It sometimes seems that the trio of hyaenas from Disney’s famous movie the Lion King is a representation of the species as a whole. There can be nothing further from the truth, as hyenas are not cowardly, skulking scavengers that they are made out to be.
Found in most wilderness regions of sub-Saharan Africa, the spotted hyena plays a very important role in many African eco-systems.
Much like other animals that have stripes or spots, the pattern on each animal is unique, allowing for easy identification.
These large animals can be found is a vast variety of habitats and have even been found at altitudes as high as 4,100m!
Although they have their cubs in a den, they do like to lie in shaded hollows, culverts and even pools of water during the heat of the day. If you have ever had the privilege to travel to Tanzania or Kenya, you will see hyenas wallowing midday like a hippo in muddy pools of water.

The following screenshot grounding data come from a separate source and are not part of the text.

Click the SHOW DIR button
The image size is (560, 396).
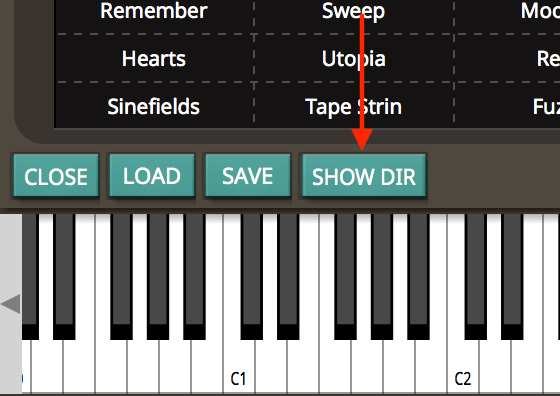tap(364, 176)
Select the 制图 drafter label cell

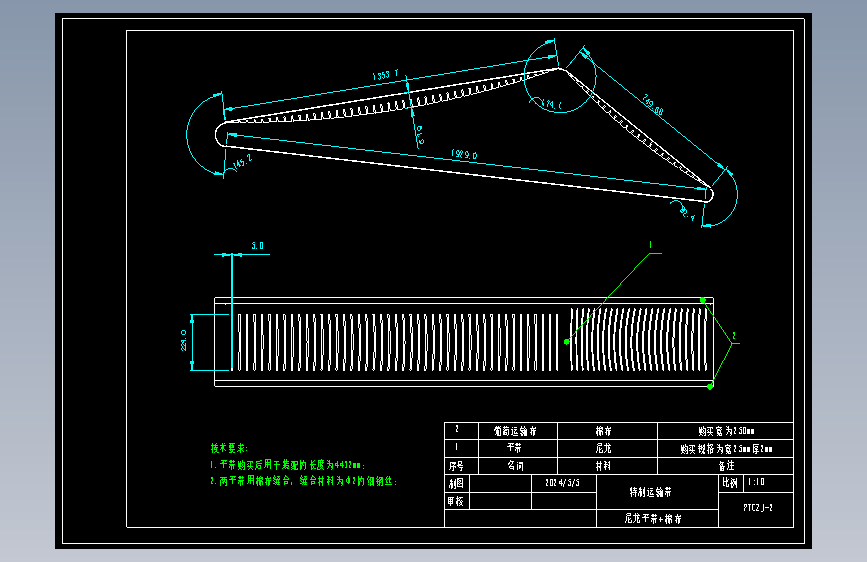[x=456, y=483]
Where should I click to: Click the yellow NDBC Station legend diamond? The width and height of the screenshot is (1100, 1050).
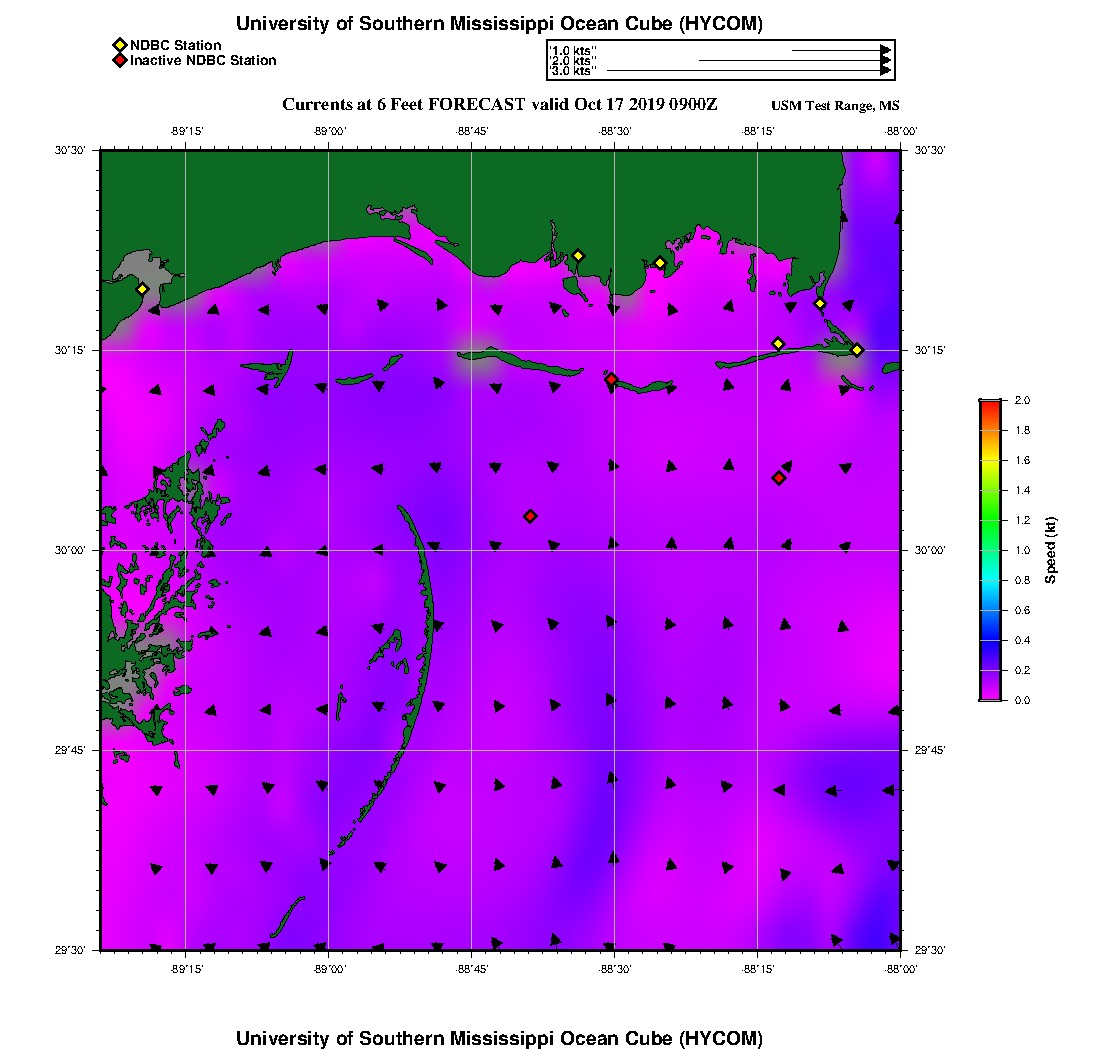pyautogui.click(x=120, y=46)
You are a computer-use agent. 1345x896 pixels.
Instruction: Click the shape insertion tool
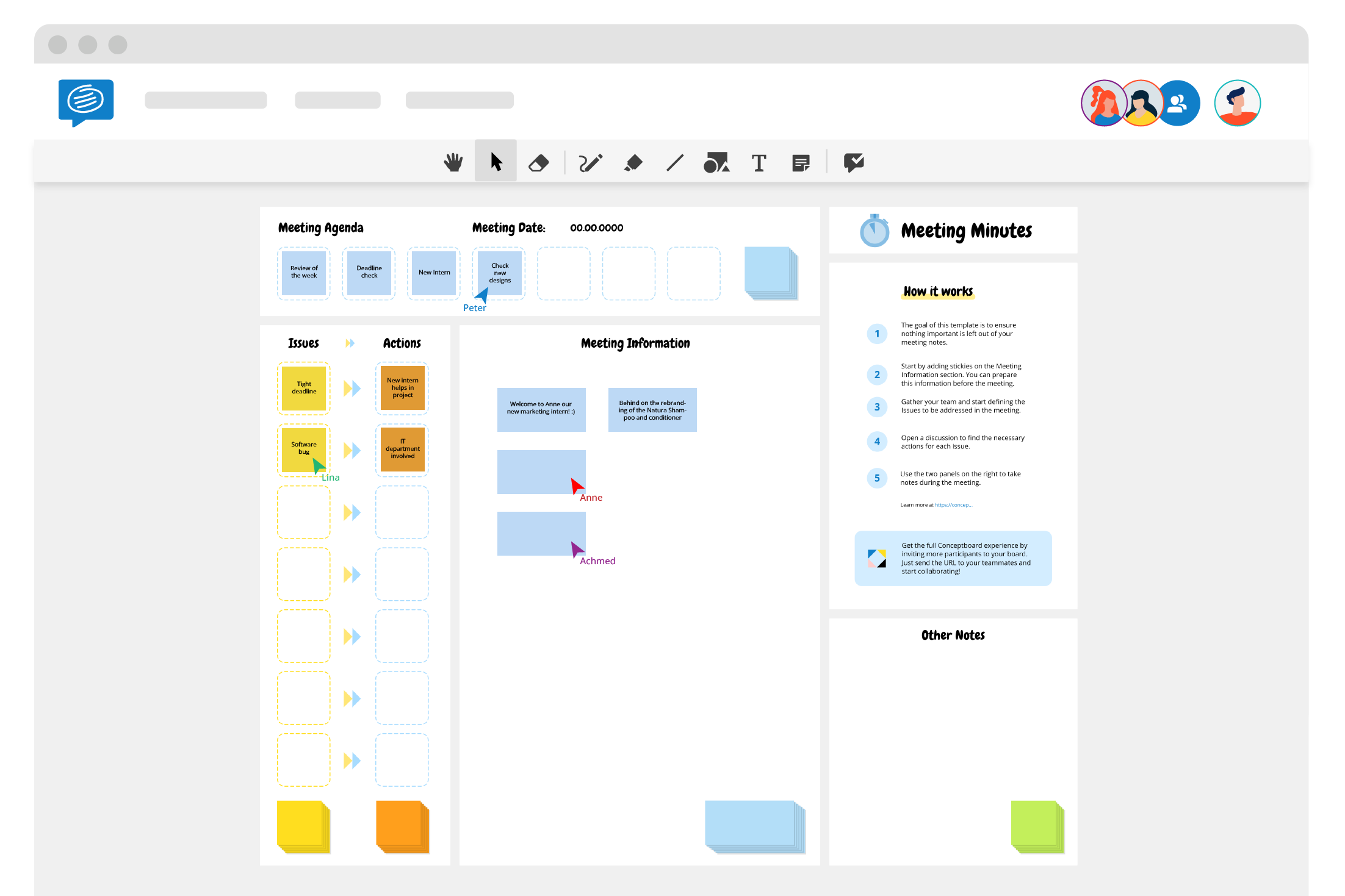[x=718, y=162]
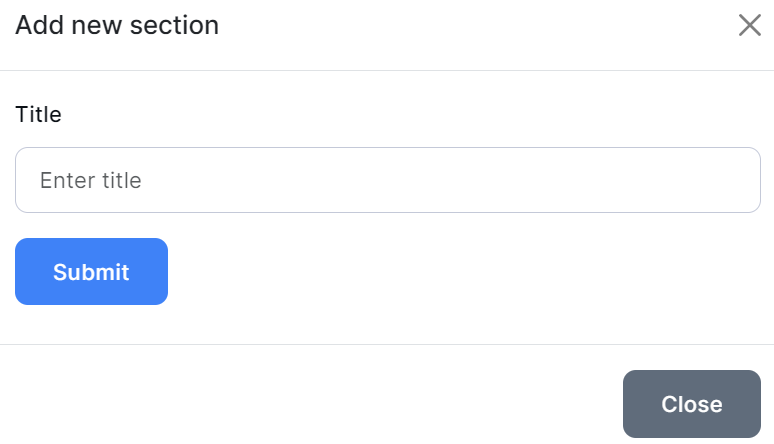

Most people believe that hyena scavenges the majority of their food, but this is not necessarily the truth. They kill up to 95% of their food, with the remaining percentage being scavenged or stolen. Hyenas have excellent hearing and can hear the sound of predators on a kill from up to 10 km away. They will eat almost anything on offer, including fish, pythons and tortoises if nothing else is available. The amount of scavenging versus the amount of hunting a hyena does is all dependent on the population dynamics of other large predators in the region.
Hyenas exert a far greater bite pressure than any other land predator on the continent, they can crush bones that other carnivores cannot eat.
The main rivalry for hyenas are lions. And in many areas, where lions do exist, hyenas are regarded as the dominant apex predator. In the Ngorongoro Crater in Northern Tanzania, hyenas and lions are in a constant battle with each other, in what can only be described as a gladiator’s arena of life and death where often, due to numbers and cunning, hyenas are the victor.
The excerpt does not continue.